━━━━━ Material for this task ━━━━━
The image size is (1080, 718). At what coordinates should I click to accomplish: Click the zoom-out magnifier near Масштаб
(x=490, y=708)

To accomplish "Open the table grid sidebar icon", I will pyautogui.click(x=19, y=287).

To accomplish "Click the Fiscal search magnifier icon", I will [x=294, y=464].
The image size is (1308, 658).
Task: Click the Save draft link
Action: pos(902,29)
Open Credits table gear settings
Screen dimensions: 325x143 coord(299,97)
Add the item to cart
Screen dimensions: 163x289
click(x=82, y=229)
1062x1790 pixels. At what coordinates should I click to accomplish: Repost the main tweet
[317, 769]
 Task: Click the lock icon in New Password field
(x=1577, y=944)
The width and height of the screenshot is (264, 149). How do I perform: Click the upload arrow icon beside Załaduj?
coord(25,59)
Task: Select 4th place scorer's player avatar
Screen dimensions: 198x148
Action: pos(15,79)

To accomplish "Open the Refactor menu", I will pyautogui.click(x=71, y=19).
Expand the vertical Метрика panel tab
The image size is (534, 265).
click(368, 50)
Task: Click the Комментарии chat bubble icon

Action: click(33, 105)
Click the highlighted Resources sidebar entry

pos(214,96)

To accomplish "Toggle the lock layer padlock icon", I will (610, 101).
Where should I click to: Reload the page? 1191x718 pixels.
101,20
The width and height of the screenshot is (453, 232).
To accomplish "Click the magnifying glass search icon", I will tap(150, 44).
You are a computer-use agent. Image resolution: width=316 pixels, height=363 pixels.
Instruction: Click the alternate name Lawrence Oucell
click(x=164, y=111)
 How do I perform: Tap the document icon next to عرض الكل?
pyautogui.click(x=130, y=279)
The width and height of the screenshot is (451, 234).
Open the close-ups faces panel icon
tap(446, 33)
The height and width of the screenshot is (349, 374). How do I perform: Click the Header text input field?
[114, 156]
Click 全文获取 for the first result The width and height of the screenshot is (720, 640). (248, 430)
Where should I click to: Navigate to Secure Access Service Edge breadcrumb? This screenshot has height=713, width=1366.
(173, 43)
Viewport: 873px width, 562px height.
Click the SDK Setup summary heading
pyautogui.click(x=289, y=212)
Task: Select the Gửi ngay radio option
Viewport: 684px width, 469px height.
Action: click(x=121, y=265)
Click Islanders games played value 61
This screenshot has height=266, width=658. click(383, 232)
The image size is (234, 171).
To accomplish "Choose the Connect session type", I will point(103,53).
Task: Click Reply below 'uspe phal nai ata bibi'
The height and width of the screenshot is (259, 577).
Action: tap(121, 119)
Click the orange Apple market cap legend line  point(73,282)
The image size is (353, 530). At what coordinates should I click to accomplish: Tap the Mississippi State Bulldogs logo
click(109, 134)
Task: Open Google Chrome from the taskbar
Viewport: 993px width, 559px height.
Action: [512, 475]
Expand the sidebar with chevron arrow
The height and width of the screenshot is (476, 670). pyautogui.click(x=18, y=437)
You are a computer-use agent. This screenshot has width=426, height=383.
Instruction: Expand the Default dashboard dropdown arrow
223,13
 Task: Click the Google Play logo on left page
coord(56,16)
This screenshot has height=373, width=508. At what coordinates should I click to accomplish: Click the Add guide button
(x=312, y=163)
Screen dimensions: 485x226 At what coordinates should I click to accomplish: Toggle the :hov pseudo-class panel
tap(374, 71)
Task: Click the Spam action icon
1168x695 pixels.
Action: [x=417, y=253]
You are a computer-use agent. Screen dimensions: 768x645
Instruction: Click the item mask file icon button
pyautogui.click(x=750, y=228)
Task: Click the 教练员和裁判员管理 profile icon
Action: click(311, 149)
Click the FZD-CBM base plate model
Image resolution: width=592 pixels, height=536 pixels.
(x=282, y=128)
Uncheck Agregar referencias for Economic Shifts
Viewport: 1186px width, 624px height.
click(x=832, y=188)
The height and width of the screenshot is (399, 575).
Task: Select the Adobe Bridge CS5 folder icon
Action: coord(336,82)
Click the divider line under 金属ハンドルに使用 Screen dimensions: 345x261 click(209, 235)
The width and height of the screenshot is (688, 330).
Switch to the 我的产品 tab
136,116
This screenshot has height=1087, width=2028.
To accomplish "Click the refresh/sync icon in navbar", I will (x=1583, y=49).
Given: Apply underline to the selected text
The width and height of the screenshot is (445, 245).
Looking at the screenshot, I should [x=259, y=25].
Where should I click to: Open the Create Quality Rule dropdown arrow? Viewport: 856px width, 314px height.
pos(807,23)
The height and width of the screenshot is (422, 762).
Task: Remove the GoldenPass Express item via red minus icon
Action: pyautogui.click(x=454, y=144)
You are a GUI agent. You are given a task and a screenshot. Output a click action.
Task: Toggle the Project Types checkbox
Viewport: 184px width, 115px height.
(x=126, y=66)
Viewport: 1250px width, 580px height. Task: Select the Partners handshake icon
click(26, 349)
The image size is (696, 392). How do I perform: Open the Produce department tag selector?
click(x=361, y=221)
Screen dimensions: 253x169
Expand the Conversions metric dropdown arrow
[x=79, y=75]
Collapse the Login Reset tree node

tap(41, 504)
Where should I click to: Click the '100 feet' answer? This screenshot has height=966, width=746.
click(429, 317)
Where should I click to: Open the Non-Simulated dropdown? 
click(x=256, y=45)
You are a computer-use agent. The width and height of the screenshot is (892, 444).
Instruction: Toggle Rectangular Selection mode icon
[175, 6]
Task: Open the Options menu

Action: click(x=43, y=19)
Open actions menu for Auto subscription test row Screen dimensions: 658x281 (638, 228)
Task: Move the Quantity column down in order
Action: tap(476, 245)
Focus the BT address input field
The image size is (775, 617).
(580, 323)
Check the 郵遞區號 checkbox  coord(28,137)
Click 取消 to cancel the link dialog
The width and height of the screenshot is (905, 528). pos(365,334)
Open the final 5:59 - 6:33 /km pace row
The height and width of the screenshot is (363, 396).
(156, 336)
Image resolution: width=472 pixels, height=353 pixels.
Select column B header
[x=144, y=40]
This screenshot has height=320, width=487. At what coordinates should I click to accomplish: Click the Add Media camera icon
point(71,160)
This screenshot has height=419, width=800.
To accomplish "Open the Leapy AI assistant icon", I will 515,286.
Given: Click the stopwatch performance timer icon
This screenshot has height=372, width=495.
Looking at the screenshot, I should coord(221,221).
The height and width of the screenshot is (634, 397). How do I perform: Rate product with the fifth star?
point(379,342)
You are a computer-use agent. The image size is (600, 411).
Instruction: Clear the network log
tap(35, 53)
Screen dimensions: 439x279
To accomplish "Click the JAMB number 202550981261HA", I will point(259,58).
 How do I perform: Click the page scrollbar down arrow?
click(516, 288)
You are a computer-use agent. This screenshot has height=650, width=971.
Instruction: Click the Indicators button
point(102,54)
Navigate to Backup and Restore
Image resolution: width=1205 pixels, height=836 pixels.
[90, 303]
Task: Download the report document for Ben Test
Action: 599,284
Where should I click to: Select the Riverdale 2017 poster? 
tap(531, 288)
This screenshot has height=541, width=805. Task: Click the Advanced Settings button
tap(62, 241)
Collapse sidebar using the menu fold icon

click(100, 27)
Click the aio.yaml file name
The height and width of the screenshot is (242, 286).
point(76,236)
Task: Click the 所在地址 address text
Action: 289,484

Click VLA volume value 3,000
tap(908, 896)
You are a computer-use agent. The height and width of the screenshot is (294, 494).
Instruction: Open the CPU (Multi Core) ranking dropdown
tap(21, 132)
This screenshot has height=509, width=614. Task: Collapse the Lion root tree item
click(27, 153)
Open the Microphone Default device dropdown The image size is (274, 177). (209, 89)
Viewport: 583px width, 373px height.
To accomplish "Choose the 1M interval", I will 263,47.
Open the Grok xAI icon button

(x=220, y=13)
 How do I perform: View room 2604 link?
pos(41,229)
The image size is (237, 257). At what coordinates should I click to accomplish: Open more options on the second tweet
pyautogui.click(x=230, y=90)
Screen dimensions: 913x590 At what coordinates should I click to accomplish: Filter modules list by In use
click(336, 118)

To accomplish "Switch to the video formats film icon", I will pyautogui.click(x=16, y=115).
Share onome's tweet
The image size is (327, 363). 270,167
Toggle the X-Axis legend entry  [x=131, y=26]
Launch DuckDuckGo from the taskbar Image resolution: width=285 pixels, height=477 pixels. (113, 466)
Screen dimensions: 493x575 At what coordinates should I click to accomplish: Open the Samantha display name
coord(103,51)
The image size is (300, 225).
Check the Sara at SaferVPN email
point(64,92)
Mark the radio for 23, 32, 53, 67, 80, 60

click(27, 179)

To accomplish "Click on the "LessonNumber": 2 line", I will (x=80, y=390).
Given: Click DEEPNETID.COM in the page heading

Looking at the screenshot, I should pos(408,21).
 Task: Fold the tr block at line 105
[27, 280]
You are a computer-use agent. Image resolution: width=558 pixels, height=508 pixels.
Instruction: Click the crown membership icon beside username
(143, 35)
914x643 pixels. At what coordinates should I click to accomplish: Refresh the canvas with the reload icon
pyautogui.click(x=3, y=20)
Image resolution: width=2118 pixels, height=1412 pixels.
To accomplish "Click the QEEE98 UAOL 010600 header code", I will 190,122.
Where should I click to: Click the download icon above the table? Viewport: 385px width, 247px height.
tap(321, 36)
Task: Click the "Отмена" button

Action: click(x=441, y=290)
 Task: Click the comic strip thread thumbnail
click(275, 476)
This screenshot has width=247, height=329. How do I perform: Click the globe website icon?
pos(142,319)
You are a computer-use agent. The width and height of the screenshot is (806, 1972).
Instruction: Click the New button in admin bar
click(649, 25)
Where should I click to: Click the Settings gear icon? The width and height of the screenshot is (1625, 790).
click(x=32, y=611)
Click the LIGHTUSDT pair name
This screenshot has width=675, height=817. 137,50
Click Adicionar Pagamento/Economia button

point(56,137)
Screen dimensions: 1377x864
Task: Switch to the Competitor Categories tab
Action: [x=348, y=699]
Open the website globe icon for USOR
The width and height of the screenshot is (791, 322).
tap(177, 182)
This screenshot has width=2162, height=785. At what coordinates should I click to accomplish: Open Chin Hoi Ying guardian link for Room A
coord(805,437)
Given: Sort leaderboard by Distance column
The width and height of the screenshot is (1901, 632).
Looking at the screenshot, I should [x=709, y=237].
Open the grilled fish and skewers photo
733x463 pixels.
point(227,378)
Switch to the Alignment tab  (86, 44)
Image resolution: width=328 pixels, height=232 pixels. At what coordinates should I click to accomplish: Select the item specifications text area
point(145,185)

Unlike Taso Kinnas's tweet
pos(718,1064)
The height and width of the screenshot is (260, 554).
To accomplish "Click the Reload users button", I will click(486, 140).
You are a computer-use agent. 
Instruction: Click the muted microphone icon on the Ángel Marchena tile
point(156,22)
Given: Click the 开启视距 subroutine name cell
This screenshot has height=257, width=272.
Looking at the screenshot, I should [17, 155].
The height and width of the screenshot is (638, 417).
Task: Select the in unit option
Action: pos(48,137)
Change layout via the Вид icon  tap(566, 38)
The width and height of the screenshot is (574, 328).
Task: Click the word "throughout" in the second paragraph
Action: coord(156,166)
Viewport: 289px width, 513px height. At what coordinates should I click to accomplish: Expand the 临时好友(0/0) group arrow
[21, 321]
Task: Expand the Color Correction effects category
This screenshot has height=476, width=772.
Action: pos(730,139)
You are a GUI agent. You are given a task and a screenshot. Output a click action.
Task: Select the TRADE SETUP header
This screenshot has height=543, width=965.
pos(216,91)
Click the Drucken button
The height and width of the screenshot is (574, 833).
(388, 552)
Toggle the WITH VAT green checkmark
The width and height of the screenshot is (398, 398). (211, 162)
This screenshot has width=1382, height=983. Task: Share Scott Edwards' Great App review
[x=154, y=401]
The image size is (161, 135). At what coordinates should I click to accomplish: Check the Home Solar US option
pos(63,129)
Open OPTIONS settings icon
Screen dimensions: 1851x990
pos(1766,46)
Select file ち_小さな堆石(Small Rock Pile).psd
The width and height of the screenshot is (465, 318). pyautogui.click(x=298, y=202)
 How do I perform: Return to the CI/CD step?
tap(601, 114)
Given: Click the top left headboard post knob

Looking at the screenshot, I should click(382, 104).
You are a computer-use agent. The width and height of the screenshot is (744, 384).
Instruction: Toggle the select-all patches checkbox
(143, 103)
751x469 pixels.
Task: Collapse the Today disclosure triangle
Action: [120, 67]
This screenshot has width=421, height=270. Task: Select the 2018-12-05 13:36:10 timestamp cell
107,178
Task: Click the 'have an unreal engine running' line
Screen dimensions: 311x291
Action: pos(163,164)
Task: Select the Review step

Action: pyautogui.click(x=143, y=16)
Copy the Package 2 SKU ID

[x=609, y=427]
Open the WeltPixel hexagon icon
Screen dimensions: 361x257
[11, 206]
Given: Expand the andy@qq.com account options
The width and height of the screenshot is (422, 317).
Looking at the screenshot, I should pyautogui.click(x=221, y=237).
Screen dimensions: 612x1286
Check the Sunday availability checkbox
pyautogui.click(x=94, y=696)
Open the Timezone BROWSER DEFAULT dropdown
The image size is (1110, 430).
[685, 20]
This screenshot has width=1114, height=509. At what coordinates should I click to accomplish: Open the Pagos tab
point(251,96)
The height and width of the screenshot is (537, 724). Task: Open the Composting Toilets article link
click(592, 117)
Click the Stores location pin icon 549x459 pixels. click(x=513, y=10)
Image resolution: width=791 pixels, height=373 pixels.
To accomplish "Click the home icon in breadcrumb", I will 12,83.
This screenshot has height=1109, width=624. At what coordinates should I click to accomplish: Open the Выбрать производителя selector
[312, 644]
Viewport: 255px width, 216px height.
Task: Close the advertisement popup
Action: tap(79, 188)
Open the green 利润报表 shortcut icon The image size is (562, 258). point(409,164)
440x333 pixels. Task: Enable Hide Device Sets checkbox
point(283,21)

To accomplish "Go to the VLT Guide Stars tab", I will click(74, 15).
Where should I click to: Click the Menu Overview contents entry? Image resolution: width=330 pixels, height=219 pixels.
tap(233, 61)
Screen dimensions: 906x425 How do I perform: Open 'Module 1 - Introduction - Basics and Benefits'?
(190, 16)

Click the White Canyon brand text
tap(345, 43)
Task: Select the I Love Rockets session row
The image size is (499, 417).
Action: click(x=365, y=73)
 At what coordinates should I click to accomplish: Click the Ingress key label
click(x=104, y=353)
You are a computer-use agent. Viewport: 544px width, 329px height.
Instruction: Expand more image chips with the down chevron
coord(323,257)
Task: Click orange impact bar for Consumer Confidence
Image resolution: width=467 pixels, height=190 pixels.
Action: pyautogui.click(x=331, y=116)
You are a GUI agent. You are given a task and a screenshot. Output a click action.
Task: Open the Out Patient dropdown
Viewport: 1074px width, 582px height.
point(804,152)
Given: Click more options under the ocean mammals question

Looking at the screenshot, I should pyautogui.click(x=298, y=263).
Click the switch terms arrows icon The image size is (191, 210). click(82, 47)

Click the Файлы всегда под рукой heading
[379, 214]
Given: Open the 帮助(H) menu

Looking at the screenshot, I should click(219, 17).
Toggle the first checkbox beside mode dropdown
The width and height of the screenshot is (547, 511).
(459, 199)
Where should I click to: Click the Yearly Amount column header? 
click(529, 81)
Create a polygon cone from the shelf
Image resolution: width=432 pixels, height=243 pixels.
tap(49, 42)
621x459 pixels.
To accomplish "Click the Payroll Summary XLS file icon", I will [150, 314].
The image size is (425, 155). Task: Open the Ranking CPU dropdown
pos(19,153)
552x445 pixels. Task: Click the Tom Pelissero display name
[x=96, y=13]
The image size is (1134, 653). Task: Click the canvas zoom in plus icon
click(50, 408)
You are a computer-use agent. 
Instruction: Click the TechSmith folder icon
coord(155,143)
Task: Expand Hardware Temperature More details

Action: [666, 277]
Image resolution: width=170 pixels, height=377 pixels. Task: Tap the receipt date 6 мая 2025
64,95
━━━━━
Task directions:
The expected answer is a copy of every line in the entries that holds the word "orange".

Answer box:
Click the orange Apple market cap legend line  point(73,282)
Task: Click orange impact bar for Consumer Confidence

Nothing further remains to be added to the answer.